-- start PROVIDED DATA --

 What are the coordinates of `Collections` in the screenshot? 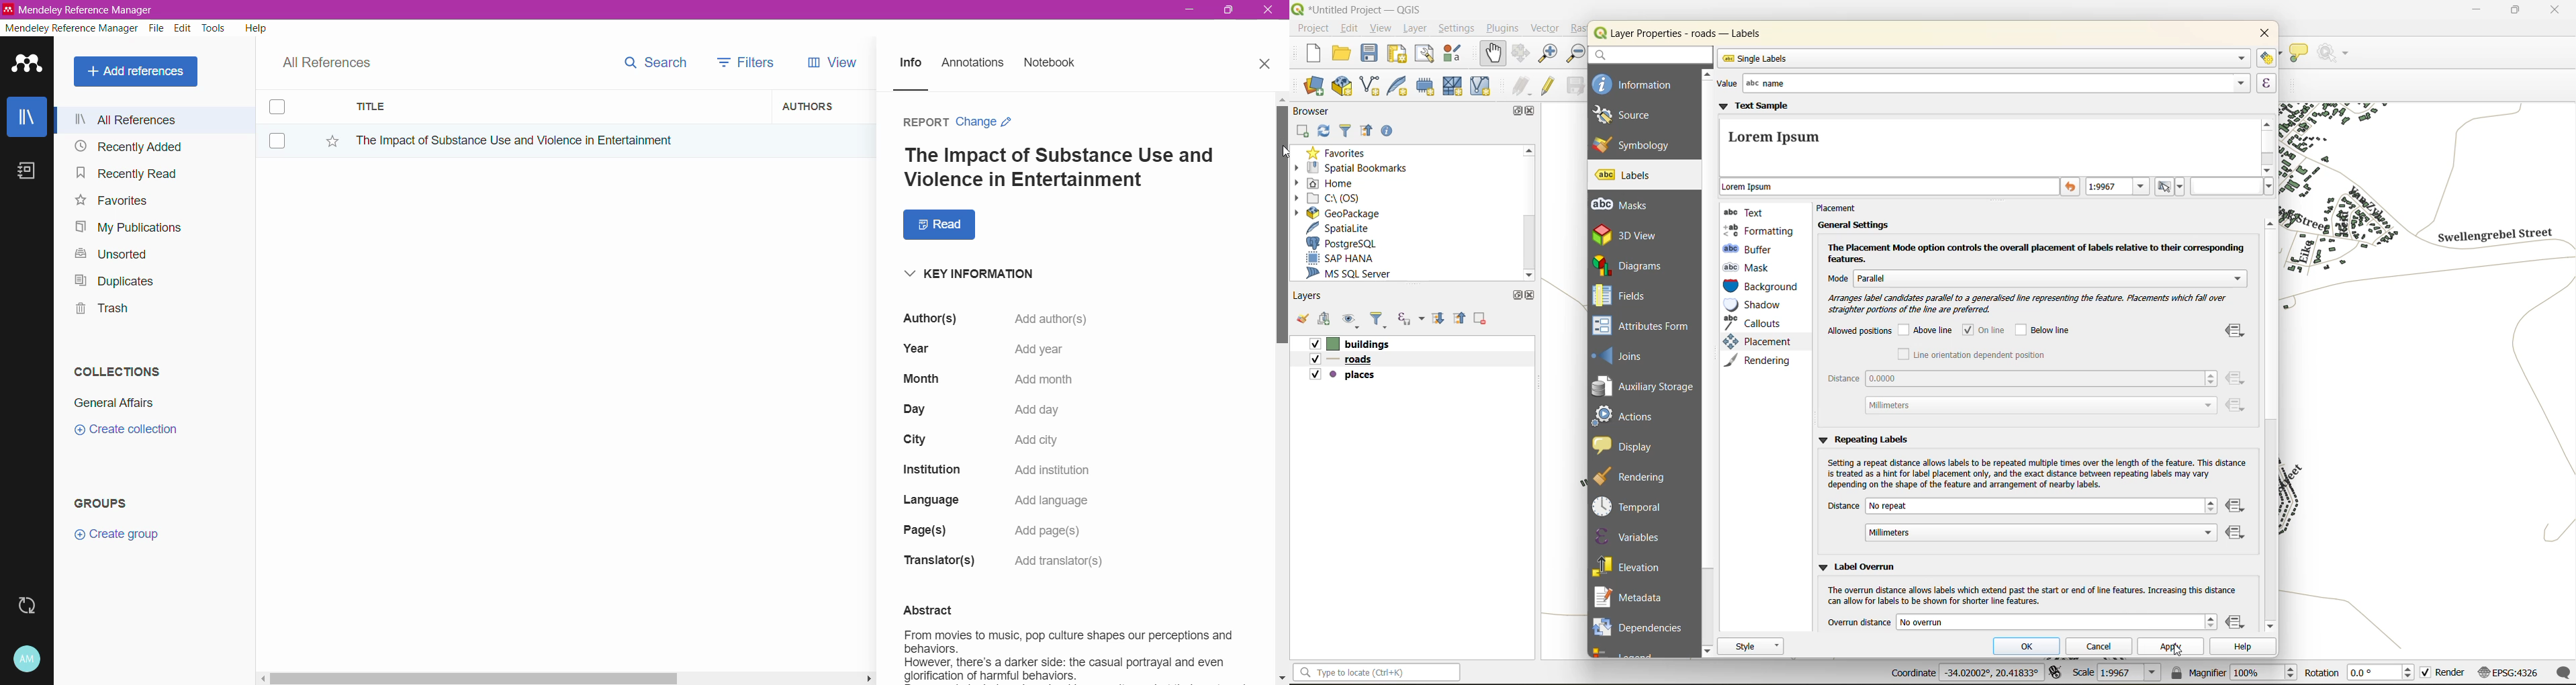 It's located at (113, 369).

-- end PROVIDED DATA --
-- start PROVIDED DATA --

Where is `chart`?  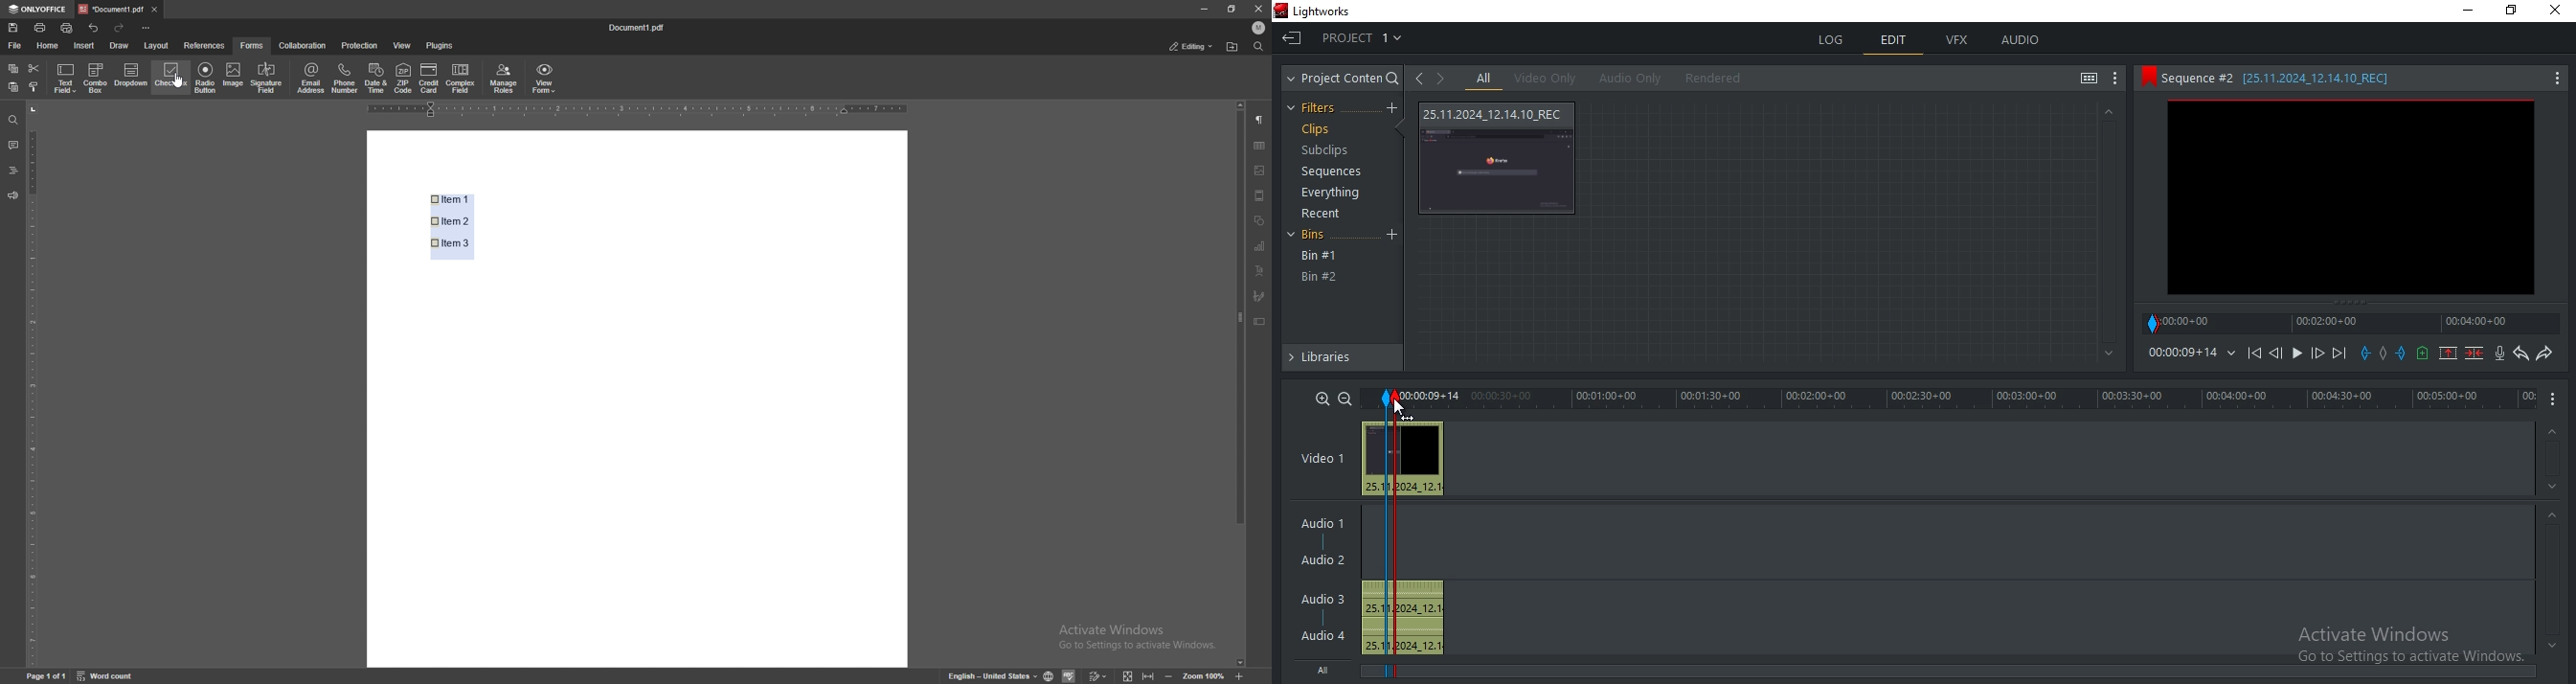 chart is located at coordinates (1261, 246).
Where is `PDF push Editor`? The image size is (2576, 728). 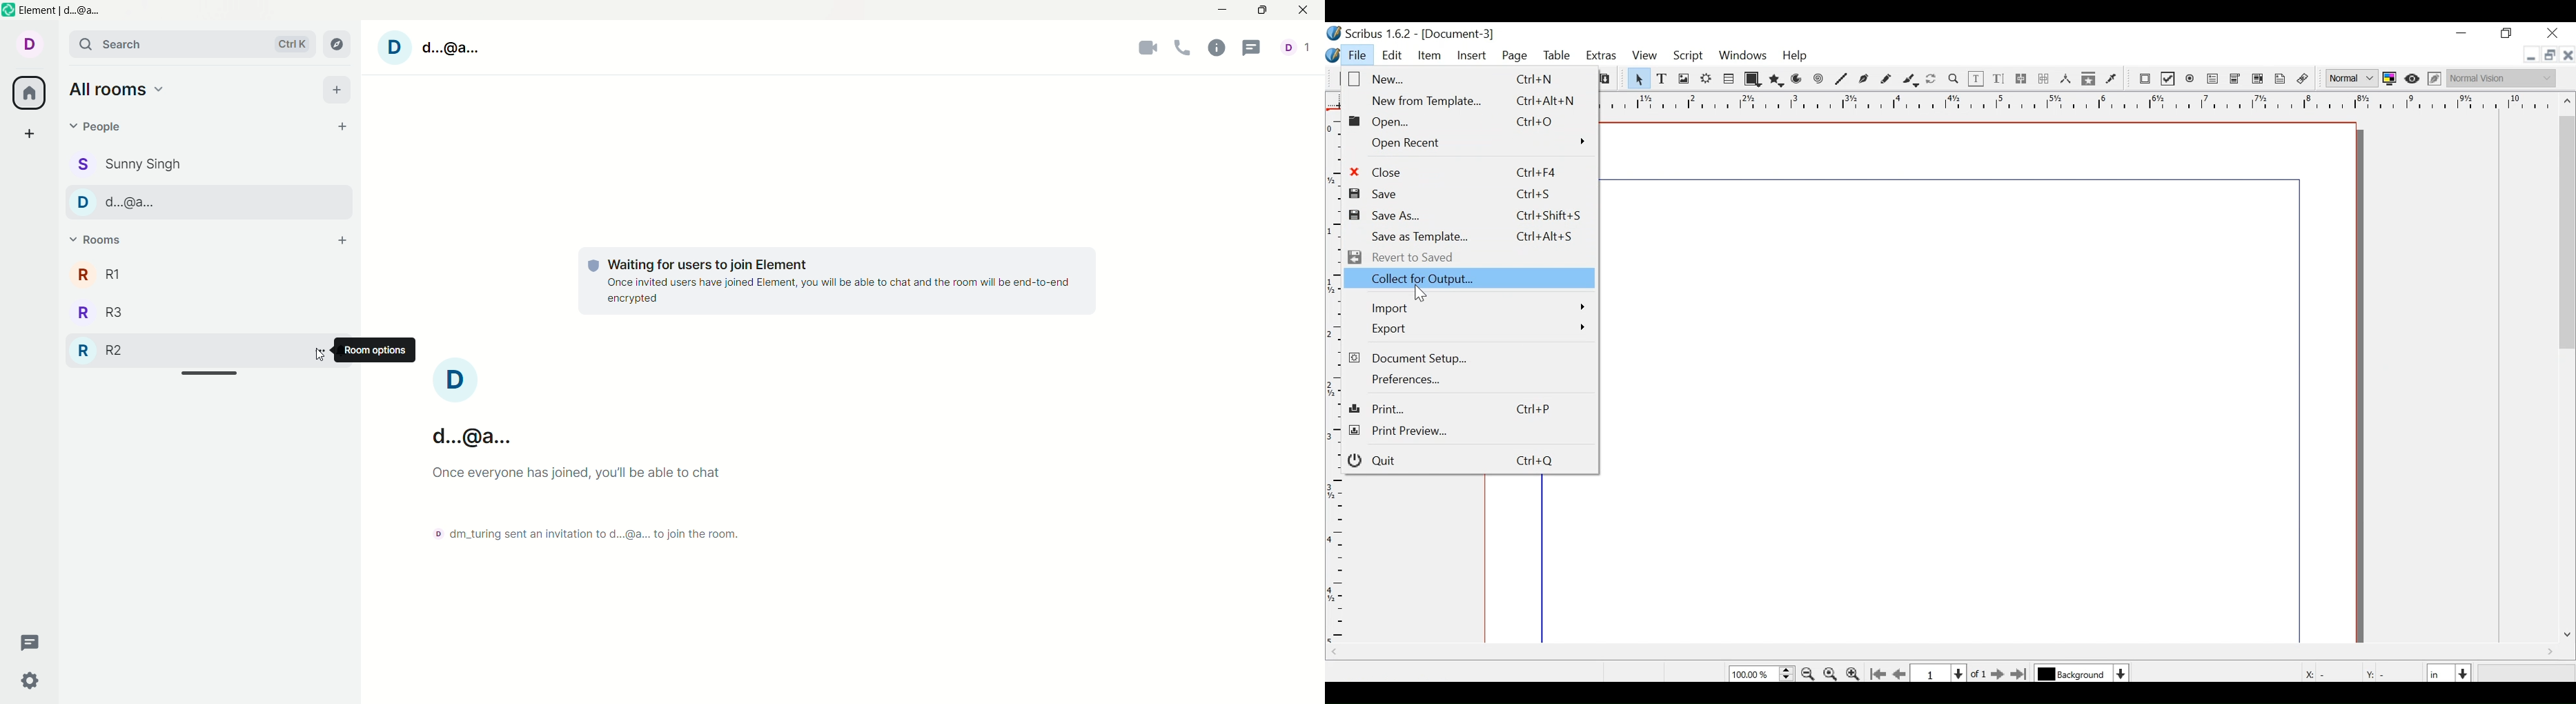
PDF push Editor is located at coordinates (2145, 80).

-- end PROVIDED DATA --
-- start PROVIDED DATA --

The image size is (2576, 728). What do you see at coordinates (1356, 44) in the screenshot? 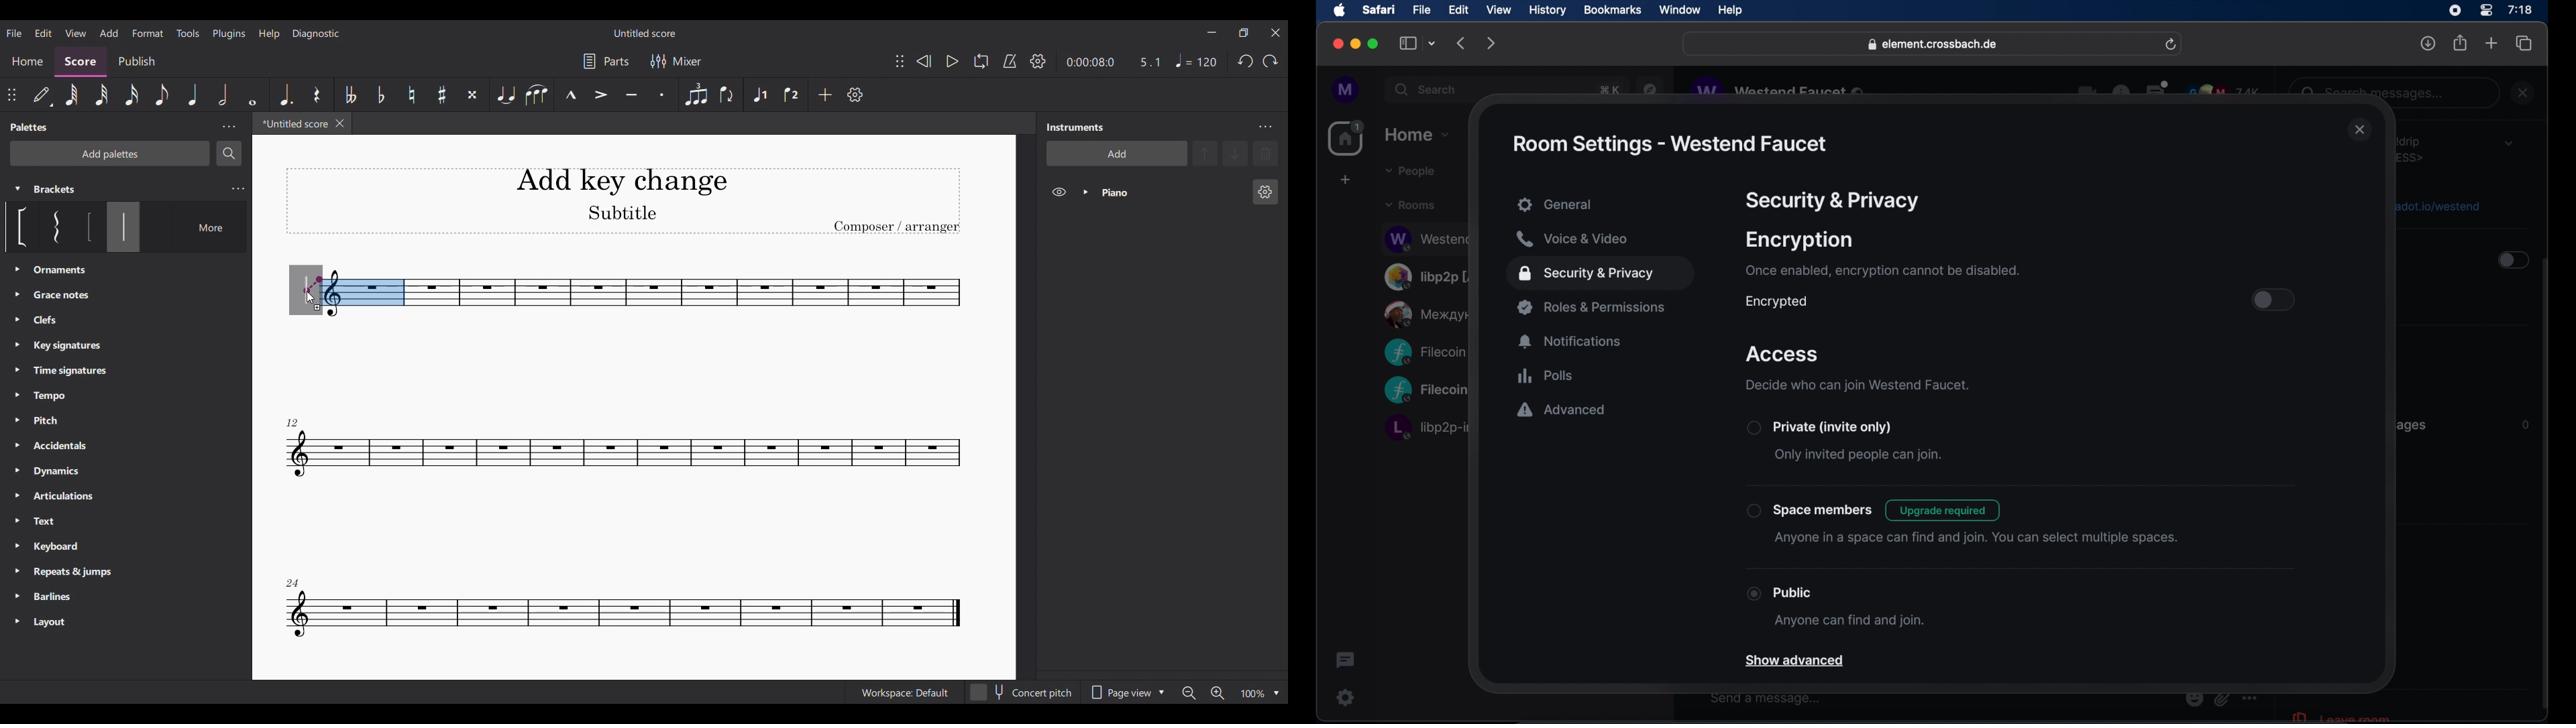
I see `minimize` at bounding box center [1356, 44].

-- end PROVIDED DATA --

WRITTEN PROBLEM ▸ Put the lines running from the line with "The image size is (2576, 728). What" to the line with "center [1356, 44].", both ends included, into a JSON list of strings with one string per line and blank lines left out. Leave the pictures out of the answer.

THE RESULT ▸
[
  "The image size is (2576, 728). What do you see at coordinates (1356, 44) in the screenshot? ",
  "I see `minimize` at bounding box center [1356, 44]."
]